As "torture porn" movies deepen their imaginative excursions into violence against women, some of their creators are calling their work feminist.
By Rachel Corbett
Women's eNews
March 20, 2008.
(WOMENSENEWS) -- When the movie "Hostel" raked in $19 million on its debut weekend and gripped the No. 1 spot for a week in 2005, some critics heralded the comeback of horror, which had been in a box office slump for a decade.
But to others, the film's shocking violence and grisly torture scenes marked the beginning of a descent into a subgenre that New York magazine film critic David Edelstein dubbed "torture porn."
Women have long borne the brunt of on-screen terrorizing says Jill Soloway, a consulting producer of ABC's TV show "Dirty Sexy Money." But she says the difference is the element of torture in movies that followed "Hostel," such as "Captivity," which prompted a storm of criticism for its graphic ads.
"There's all this blood spurting and it's like waiting for the money shot in a porn movie," says Soloway.
Eli Roth, who directed "Hostel" and its sequel, "Hostel Part II," and other directors say the term torture porn misrepresents their work, which depicts exaggerated violence as a way of expressing horror with real violence and war.
"Torture porn is an absurd term," Roth said in a phone interview. "People are forgetting that it's not real violence."
In Roth's first "Hostel" film, three U.S. frat boys visiting European red-light districts are lured to Slovakia, where they've been promised a village full of beautiful, sex-starved natives and are subjected to decapitation, chest-drilling and cannibalism.
The film's female characters receive similar treatment, but often while they are naked or dressed in lingerie.

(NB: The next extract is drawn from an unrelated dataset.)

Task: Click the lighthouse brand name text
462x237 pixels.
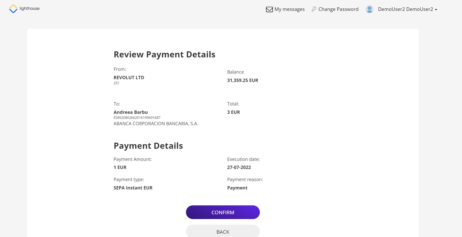Action: point(30,8)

The leading woman in the sequel, "Hostel Part II," is nearly raped but ultimately outsmarts her attacker by pretending he arouses her, catching him off guard and castrating him. "The film is about control in sexual power," Roth said.
Lindsey Horvath, who works in film advertising and is president of the National Organization for Women's Hollywood chapter, doesn't see it that way. "We think the term is devastatingly accurate," she said about calling the films torture porn. Both she and Soloway emphasize that they do not want to censor the films but have organized against graphic, torture-porn advertisements, since they are in public view, where onlookers don't make an active choice about seeing the images.

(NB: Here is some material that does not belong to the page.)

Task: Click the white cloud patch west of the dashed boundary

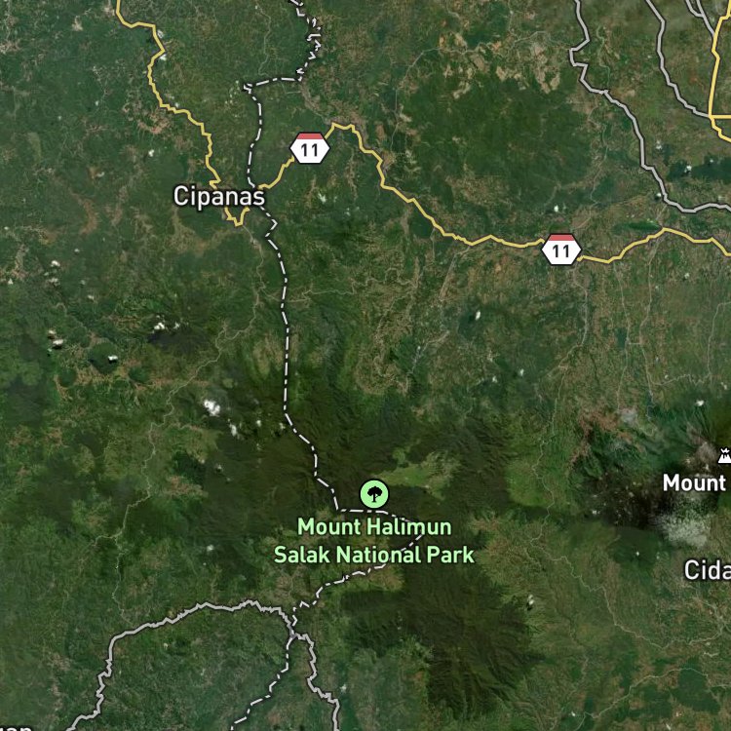Action: [212, 407]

Controversial Billboard Ads
Last March, Soloway, Horvath and others campaigned to remove billboard ads for "Captivity" that depicted actress Elisha Cuthbert being gagged by a black-gloved hand, tubes shoved up her nose and left for dead with one breast about to fall out of her shirt. The words on the ad were: "Abduction," "Confinement," "Torture" and "Termination."

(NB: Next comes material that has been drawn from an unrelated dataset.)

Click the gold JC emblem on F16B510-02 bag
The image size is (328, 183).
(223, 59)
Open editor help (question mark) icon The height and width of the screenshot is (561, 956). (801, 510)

The Los Angeles-based Motion Picture Association of America rejected the ads on the grounds they were too indecent for public display. The ads ran anyway -- appearing on some 30 billboards across Los Angeles -- although they were eventually pulled a week later by the After Dark production company. The company claimed the wrong files had been mistakenly sent to the printer.
Upset that the ads ran, activists then pressured the association to remove the R rating given to "Captivity," and make it unrated, to restrict its appearance in theaters and video stores. The Motion Picture Association suspended the "Captivity" rating, delaying its release from May until July, when it eventually grossed $2.6 million at the domestic box office.
"Captivity" director Courtney Solomon took his depictions of sadism one step further by hosting a premiere party for the film with a sado-masochistic theme. He hired the SuicideGirls -- punk rock West Coast strippers -- to spank guests and chain each other up in provocative positions. Adding to the ambience was a shirtless man suspended from a rack by piercings in his flesh.